= EXERCICE COURT =
Rédigez la suite du texte sur l'action climatique des pays africains, en reprenant juste après la phrase consacrée au Kenya et au Maroc.

= TEXTE FOURNI =
Munang souligne néanmoins que tout n’est pas perdu: «Plus de 90% des pays africains ont ratifié leurs engagements d’accélérer l’action climatique pour parvenir à l’accord de Paris de 2015».

Cet accord vise à réaliser un avenir durable à faibles émissions de carbone. Munang souligne que de tels objectifs climatiques appellent les pays à adopter des pratiques écologiques ambitieuses telles que l’agroforesterie, l’utilisation d’engrais organiques et l’énergie propre, entre autres.

Il dit qu’un certain nombre de pays africains sont sur la bonne voie. «L’Éthiopie a très bien réussi et a établi un nouveau record du monde officieux de plantation de plus de 350 millions d’arbres en seulement 12 heures.»

Le Kenya vise à fonctionner entièrement à l’énergie verte d’ici 2020 et a le record d’avoir le plus grand parc éolien en Afrique, tout comme le Maroc avec le plus grand parc solaire au monde.

= EXTRAIT SOURCE =
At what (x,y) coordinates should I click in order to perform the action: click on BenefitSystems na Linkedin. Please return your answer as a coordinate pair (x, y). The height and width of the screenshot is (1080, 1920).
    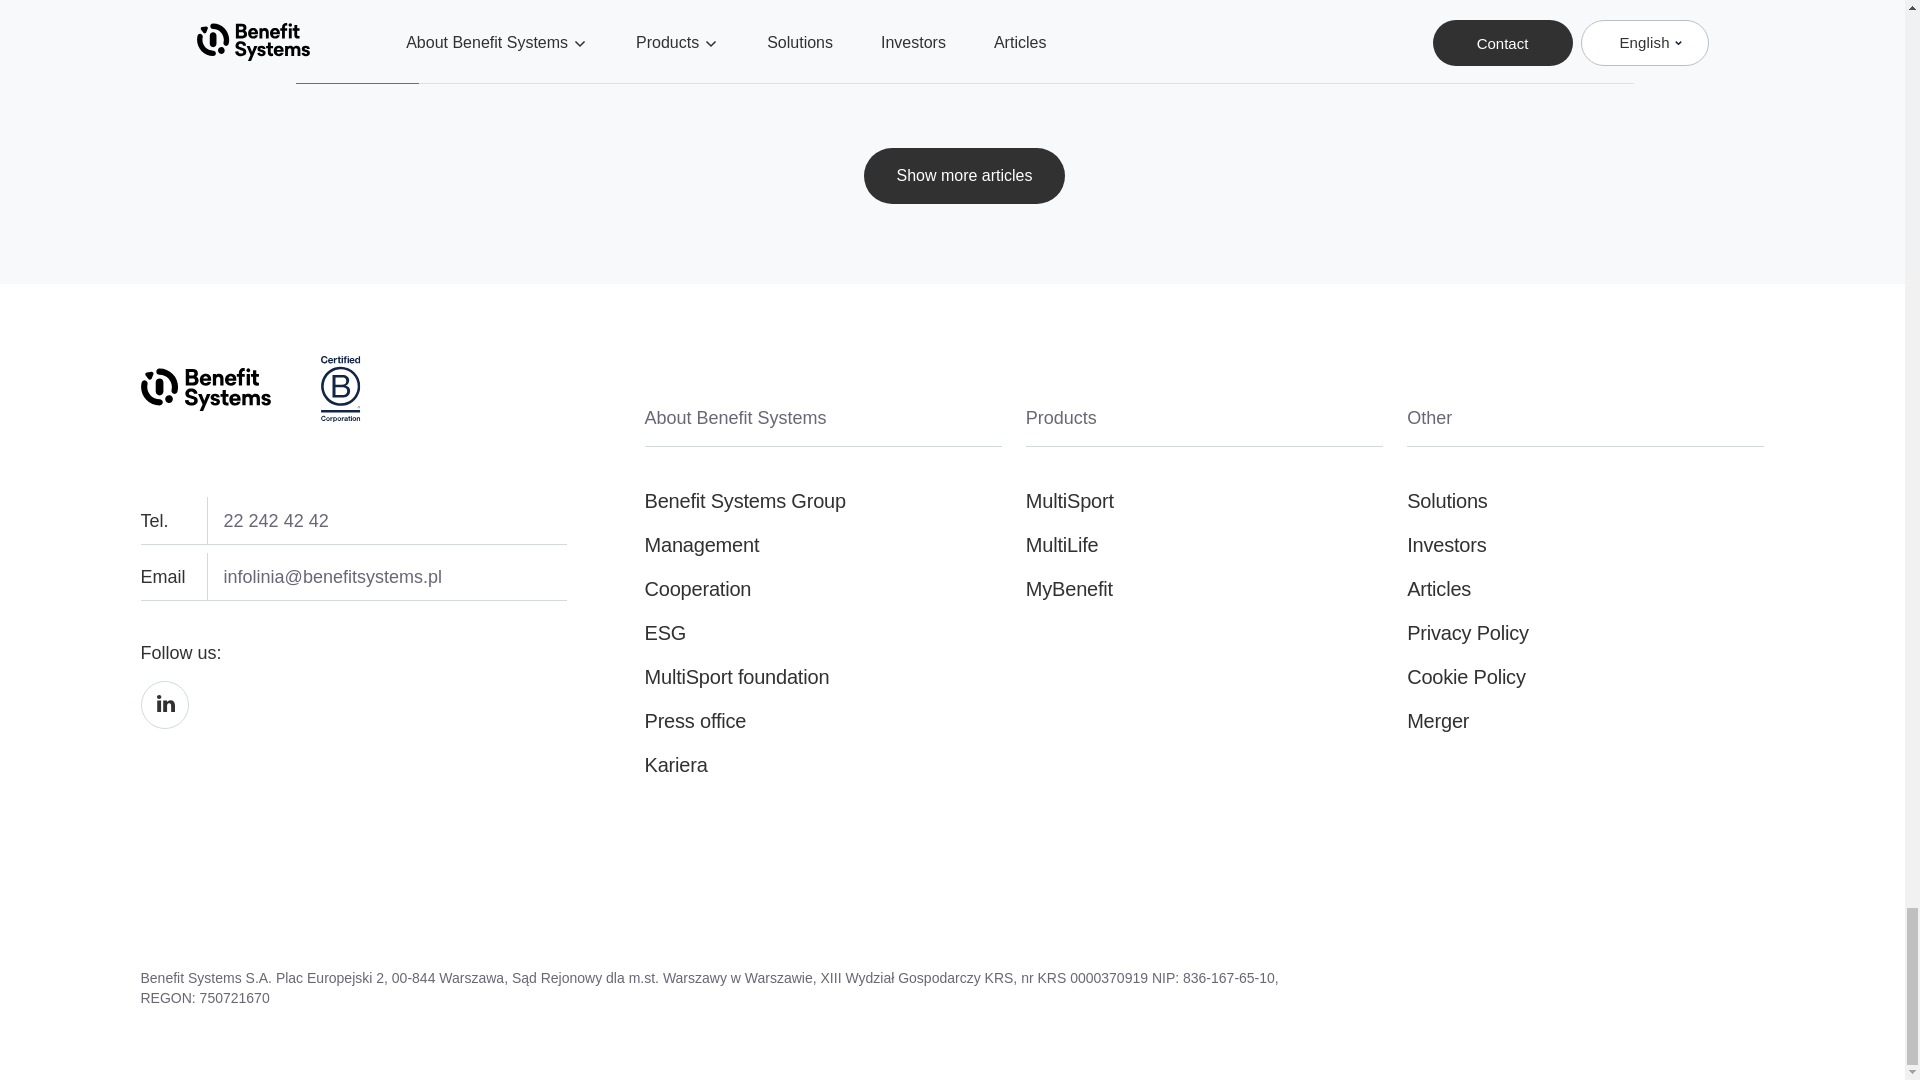
    Looking at the image, I should click on (164, 726).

= RÉSULTAT ATTENDU =
«La clé pour l’avenir est de changer la perspective et de considérer ces actions dans le cadre plus large de la construction d’entreprises compétitives à l’échelle mondiale avec des co-bénéfices de l’action climatique», déclare Munang.

Pendant ce temps, de retour sur les contreforts du mont Kenya, Mungai dit qu’il y a des efforts pour éduquer la communauté sur les incendies de forêt et ses effets sur la terre et le climat.

«Cette croyance prendra du temps à changer car elle a été transmise par nos grands-pères. Mais le gouvernement du comté se concentre sur la résolution de ces problèmes afin que les générations futures apprennent à faire les choses directement. »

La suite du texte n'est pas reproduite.